> _TASK DIRECTIONS_
Can you reproduce, word for word, the passage of the message on PowerPC cache mappings from "I thought of" to "to disapper always."?

> _TEXT TO READ_
I thought of the same today, but didn't submit it because I'm not sure about
some parts of that logic.
Adrian Cox wrote:
>
> The memory allocated by pci_alloc_consistent will be cacheable
> memory, as PowerPC 60x is a cache coherent architecture. You've set
> up a non-cacheable userspace mapping to the same address by using
> pgprot_noncached(). Two mappings of the same physical memory must have
> the same cache settings.
>
>>On the MPC7455, though, write accesses seem to be applied or not
>>applied in a somewhat random fashion. Sometimes an offsetted write
>>into the buffer is there, and sometimes not. Writing at the begin of
>>the buffer seems to disapper always.
>
> This probably only shows on the 7455 because the caches of the 7455
> are much larger.
Of course the 3-layer caching of the 7455 is much more likely to interfere than
that of the 603e, and may be a reason for the flakiness in reproducing the
errors I observed. I though of that, but the following reasoning led me to
dismiss it at first:
How can a cacheable kernel mapping influence my DMA transfer?

> _ENTRIES_
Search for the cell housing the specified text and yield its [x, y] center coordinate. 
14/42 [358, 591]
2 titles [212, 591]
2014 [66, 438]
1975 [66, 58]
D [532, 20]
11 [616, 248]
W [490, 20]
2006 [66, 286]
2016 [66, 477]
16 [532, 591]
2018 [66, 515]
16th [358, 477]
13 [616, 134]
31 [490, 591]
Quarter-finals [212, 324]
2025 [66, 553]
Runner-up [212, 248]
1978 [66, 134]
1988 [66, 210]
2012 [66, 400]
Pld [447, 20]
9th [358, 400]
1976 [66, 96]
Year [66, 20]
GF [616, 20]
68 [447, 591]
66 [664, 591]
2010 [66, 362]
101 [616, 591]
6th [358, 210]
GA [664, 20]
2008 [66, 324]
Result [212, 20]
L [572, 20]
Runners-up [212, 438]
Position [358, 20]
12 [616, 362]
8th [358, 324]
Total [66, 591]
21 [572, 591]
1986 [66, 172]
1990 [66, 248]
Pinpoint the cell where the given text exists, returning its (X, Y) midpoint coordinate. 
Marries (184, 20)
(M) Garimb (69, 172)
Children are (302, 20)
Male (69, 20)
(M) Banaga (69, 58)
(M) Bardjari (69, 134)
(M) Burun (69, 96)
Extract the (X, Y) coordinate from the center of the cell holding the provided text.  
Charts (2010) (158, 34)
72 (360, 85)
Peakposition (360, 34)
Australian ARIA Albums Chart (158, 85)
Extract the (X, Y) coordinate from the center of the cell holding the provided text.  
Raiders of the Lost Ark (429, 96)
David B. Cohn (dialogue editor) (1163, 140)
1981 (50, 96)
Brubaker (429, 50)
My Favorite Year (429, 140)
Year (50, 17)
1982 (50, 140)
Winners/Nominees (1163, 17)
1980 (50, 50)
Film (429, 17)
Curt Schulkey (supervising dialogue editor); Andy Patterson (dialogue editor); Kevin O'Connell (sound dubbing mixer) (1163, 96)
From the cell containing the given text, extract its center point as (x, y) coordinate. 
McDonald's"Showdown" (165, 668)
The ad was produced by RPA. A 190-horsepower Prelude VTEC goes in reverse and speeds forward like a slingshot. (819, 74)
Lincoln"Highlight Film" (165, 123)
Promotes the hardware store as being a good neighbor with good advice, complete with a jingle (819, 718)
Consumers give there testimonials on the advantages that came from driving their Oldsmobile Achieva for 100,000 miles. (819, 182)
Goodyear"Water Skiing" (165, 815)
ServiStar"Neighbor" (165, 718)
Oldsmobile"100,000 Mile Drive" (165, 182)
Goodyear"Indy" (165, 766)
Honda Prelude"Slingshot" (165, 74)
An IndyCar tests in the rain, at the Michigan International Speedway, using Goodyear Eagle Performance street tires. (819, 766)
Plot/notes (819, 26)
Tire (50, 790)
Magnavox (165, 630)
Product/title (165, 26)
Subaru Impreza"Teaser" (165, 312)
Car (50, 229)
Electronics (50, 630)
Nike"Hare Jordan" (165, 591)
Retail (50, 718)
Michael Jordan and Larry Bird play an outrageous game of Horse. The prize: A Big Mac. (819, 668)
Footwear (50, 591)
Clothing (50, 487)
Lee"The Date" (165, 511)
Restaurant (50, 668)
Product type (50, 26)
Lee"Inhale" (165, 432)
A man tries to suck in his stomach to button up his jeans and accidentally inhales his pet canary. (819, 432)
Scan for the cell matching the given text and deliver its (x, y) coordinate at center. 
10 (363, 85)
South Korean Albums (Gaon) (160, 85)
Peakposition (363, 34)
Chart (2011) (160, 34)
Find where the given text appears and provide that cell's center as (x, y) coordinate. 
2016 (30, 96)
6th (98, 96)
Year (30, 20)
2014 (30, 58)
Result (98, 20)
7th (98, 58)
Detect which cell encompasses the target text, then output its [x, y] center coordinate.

> _ANSWER TO THE EXERCISE_
I thought of the same today, but didn't submit it because I'm not sure about
some parts of that logic.
Adrian Cox wrote:
>
> The memory allocated by pci_alloc_consistent will be cacheable
> memory, as PowerPC 60x is a cache coherent architecture. You've set
> up a non-cacheable userspace mapping to the same address by using
> pgprot_noncached(). Two mappings of the same physical memory must have
> the same cache settings.
>
>>On the MPC7455, though, write accesses seem to be applied or not
>>applied in a somewhat random fashion. Sometimes an offsetted write
>>into the buffer is there, and sometimes not. Writing at the begin of
>>the buffer seems to disapper always.